◆ **SOURCE PASSAGE**:

------------------------------------------------

Hope for the Broken-sermon text version

What a church!

  • Divided, partisan, immoral ingrates
  • selfish, greedy, lawsuit-happy swindlers
  • idolaters
  • drunks
  • slanderers
  • sexually immoral, married but cheating adulterers
  • judgmental, undisciplined, and arrogant
  • immature sensationalists acting in every way with impropriety

 And of course, I’m talking about the church at Corinth. Today we’re in Acts 18:1-17 as Paul continues on his second missionary journey—a journey of great brokenness.

Remember for a moment, Paul was kicked out of Philippi, chased out of Thessalonica where he was only bringing trouble on Jason and the other believing brothers; he had been hunted down in Berea and separated from his companions Silas and Timothy, and forced out to pagan Athens where few people would believe in the Good News.

Paul was broken on this 2nd missionary journey.  But there’s Hope for the Broken.  There’s Hope for all kinds of Broken.

Acts 18:1 After this, Paul left Athens and went to Corinth.

Corinth was an unlikely place to find Hope for the Broken. If you look up “broken” in the dictionary, you’d find a picture of the church at Corinth. Closely related words would be splintered, dysfunctional, loveless, judgmental, and trendy. Yet, for now at least, Paul will minister in Corinth as a thoroughly broken man.

Do you remember all the way back when Paul had just seen the resurrected Christ and was blinded by the light? Remember how he had those scale-like things on his eyes and Ananias had to go to Straight Street to set Paul straight and give him clear vision again? Do you remember the words that the Lord spoke to Ananias in a vision?

Acts 9:15 But the Lord said to Ananias, “Go! This man is my chosen instrument to carry my name before the Gentiles and their kings and before the people of Israel. 16 I will show him how much he must suffer for my name.”

The Word of God is eternal and true. Paul has only begun to suffer…and he’s already broken. John J. Parsons on Hebrew4Christians wrote a devotional on Psalm 34:18 [19h] stating,

Brokenness is the means through which God performs some of His deepest work within our hearts. A.W. Tozer once said, “It is doubtful whether God can bless a man greatly until he has hurt him deeply.” Likewise Alan Redpath once wrote, “When God wants to do an impossible task, He takes an impossible individual—and crushes him.”

There is healing and Hope for the Broken, for those who are willing to let God come near to touch their lives where it hurts the most.

Paul was a broken man. He had been throwing himself into the task of sharing the Gospel—exactly as he had been told—and has faced closed door after beautiful closed door…and even after seeing a vision of the open door, Paul still gets kicked out of towns even there in Macedonia in which he’s only begun to minister.

So now, Paul is alone in a strange town. He knows no one. He’s sad. And he’s probably very confused. He’s a brilliant guy, an excellent speaker, a fantastic theologian, and a compelling witness for Christ and yet, he may be wondering—in the flow of Acts—whether he’s doing any good at all. He doesn’t have the benefit of the rest of the New Testament to tell him there’s light at the end of the tunnel and to give him a vision of exactly what an earth-changing impact this one man will make in his lifetime. For now, he’s living it. He’s broken and needs an injection of hope and encouragement.

------------------------------------------------

◆ **DATASET EXCERPT**:
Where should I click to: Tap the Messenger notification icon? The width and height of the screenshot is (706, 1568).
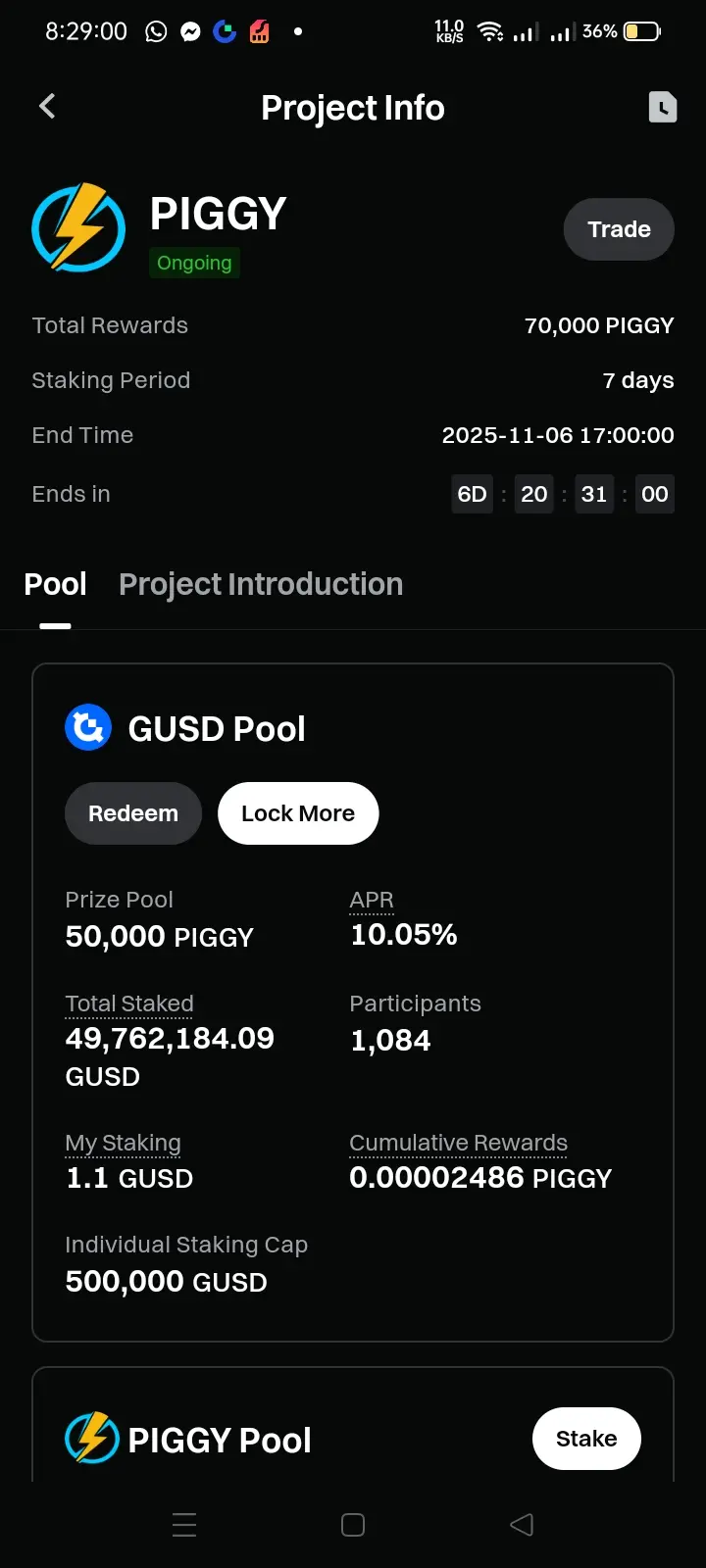coord(190,32)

------------------------------------------------

◆ **GIVEN TASK**: Write out the passage from the sermon text above word for word, starting at the words "The Word of" and ending after "hurts the most.".

◆ **TASK SOLUTION**:
The Word of God is eternal and true. Paul has only begun to suffer…and he’s already broken. John J. Parsons on Hebrew4Christians wrote a devotional on Psalm 34:18 [19h] stating,

Brokenness is the means through which God performs some of His deepest work within our hearts. A.W. Tozer once said, “It is doubtful whether God can bless a man greatly until he has hurt him deeply.” Likewise Alan Redpath once wrote, “When God wants to do an impossible task, He takes an impossible individual—and crushes him.”

There is healing and Hope for the Broken, for those who are willing to let God come near to touch their lives where it hurts the most.